* DOCUMENT PASSAGE:
EMC Archaeology: Uncovering a Lost Audio Frequency Injection Technique

Injection of audio frequency ripple on equipment input power conductors has a long history, going back to 1953 (MIL‑I‑6181B) in the United States military, and at least as far back as 1961 in commercial aviation (RTCA/DO‑108). Audio frequency injection has been accomplished by inserting the secondary windings of a coupling (isolation) transformer in series with the power conductor to the test sample. While various transformers had been used prior to the 1960s, one has become standard since 1963. That Model is the Solar Electronics Model 6220, designed in 1962 and accepted by the United States Air Force in 1963 as being superior to previously used injection transformers. [1]

This device, which may be found in every EMI test facility that performs testing for automotive, aviation, or military applications, is admirably suited to the task, with perhaps one minor drawback. That being it inserts about one millihenry of inductance in series with the power line unless the primary side is properly loaded so as to shunt this leakage inductance. Such a large inductance in series with the power source can cause instability and even damage to a switched mode power supply lacking adequate decoupling from the power source.

Unlike the other markets mentioned previously, the space industry often conducts qualification testing on flight equipment, and is thus leery of anything that could have an even remote possibility of damaging flight hardware. The Jet Propulsion Laboratory EMI test facility has gone so far as to develop their own audio frequency injection technique which doesn’t require the coupling transformer. [2]

However, such heroic measures are actually unnecessary for space equipment. An alternative injection technique similar to modern bulk current injection technology was developed for the Apollo program Lunar Excursion Module (LEM) in the mid‑1960s. It is this forgotten technique that is exhumed and investigated herein.



The 1971 Solar Electronics catalog contains the following verbatim text on the reverse side of the ubiquitous Solar Model 6741‑1 current probe data sheet:

Audio Frequency Induction Probes for LEM Testing

A clever new idea introduced by Grumman Specification LSP‑530‑001 for inducing up to one volt of audio on each wire inserted in the window of a split toroid for susceptibility testing. Includes monitoring winding to show how much audio is being induced on the wires being tested. Designed for 4 ohm audio amplifier output. 30 Hz to 15 KHz. Type 6541‑1. 1 1/4 ” I.D.

References to LSP‑530‑001 [3] appear in other NASA/Apollo publications as early as 1963. [4] The Solar Model 6541‑1 means that the design was done in 1965; the first two digits of a Solar Model number being the last two digits of the year it was designed, in the last century.

* PROBLEMS TO WORK ON:
• a. Which Solar Electronics model numbers does the article on the lost audio frequency injection technique mention? List each one.
• b. In the article on the lost audio frequency injection technique, how much inductance does the Model 6220 insert in series with the power line when its primary side is not properly loaded?
• c. Carry on the article about the lost audio frequency injection technique, picking up after its final sentence.

* MATERIAL SUPPLIED:
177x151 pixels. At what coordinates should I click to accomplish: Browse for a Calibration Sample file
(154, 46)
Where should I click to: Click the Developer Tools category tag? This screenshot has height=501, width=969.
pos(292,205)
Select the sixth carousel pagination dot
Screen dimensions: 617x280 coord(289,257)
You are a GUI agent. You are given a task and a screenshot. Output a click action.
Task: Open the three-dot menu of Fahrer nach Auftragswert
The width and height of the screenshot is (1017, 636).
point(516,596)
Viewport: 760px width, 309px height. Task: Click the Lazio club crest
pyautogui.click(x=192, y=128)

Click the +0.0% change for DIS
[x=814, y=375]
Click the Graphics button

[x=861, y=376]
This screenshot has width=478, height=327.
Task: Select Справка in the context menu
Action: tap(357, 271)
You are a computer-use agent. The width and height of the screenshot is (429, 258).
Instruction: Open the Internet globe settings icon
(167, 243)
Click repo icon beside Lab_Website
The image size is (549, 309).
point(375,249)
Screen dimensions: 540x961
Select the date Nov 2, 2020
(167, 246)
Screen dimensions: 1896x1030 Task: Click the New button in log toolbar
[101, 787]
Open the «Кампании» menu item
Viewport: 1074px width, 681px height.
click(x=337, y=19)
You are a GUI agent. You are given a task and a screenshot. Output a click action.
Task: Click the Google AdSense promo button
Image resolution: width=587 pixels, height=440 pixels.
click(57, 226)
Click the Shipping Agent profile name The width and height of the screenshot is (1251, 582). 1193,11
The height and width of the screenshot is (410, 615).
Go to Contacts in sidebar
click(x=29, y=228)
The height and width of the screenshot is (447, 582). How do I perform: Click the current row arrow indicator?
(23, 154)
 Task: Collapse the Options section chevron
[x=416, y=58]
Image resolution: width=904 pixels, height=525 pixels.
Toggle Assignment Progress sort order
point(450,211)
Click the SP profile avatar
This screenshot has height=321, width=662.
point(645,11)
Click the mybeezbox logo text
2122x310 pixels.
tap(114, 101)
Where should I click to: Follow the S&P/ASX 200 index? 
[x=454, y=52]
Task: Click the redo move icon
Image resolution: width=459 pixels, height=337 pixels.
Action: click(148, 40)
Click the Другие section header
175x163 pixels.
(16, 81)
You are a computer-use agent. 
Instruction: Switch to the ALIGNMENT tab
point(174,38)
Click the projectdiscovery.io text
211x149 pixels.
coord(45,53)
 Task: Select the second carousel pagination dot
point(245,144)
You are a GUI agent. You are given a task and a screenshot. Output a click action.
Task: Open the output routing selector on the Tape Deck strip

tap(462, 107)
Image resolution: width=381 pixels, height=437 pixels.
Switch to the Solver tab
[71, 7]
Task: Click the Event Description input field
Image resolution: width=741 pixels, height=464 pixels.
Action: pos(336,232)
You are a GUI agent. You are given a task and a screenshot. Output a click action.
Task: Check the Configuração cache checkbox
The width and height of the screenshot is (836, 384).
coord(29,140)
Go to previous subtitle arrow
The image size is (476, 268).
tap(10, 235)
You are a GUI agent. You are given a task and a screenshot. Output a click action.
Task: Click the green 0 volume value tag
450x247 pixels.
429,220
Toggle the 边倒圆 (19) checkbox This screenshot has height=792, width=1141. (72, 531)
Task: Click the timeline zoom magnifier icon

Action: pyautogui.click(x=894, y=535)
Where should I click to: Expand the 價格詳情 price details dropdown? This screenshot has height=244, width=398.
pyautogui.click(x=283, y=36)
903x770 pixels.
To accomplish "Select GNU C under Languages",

* WRITTEN RESPONSES:
• a. Model 6220, Model 6741‑1, Model 6541‑1

• b. About one millihenry.

• c.
The Solar Electronics data sheet for the 6541‑1 lists the following pertinent information (verbatim):

“The Solar Electronics Type 6541‑1 Induction Probe has been designed to provide induced signals from a 100 watt audio amplifier with a four ohm output impedance over the range of 20 Hz to 15 kHz. Such a test is required by paragraph 4.5.3 of LEM Specification LSP‑530‑001.

Using the Type 6541‑1 Induction Probe, it is also possible to perform to the specification using the eight ohm output of a 60 watt audio amplifier, with some degradation of waveform at frequencies below 100 Hz. At low frequencies, the wave shape may be improved by lowering the output impedance to less than four ohms by connecting to the four ohm output tap and adding a fixed resistance load.”

Other important information is that the Induction Probe saturation current is 35 Amps direct current, and most importantly for our investigation (verbatim), “the probe adds approximately 0.01 ohm in series with each wire passing through the probe.” The probe, shown in Figure 1, is physically similar to the well‑known Solar Model 6741‑1 current probe, using the same enclosure with only a different multi‑pin connector instead of a bnc.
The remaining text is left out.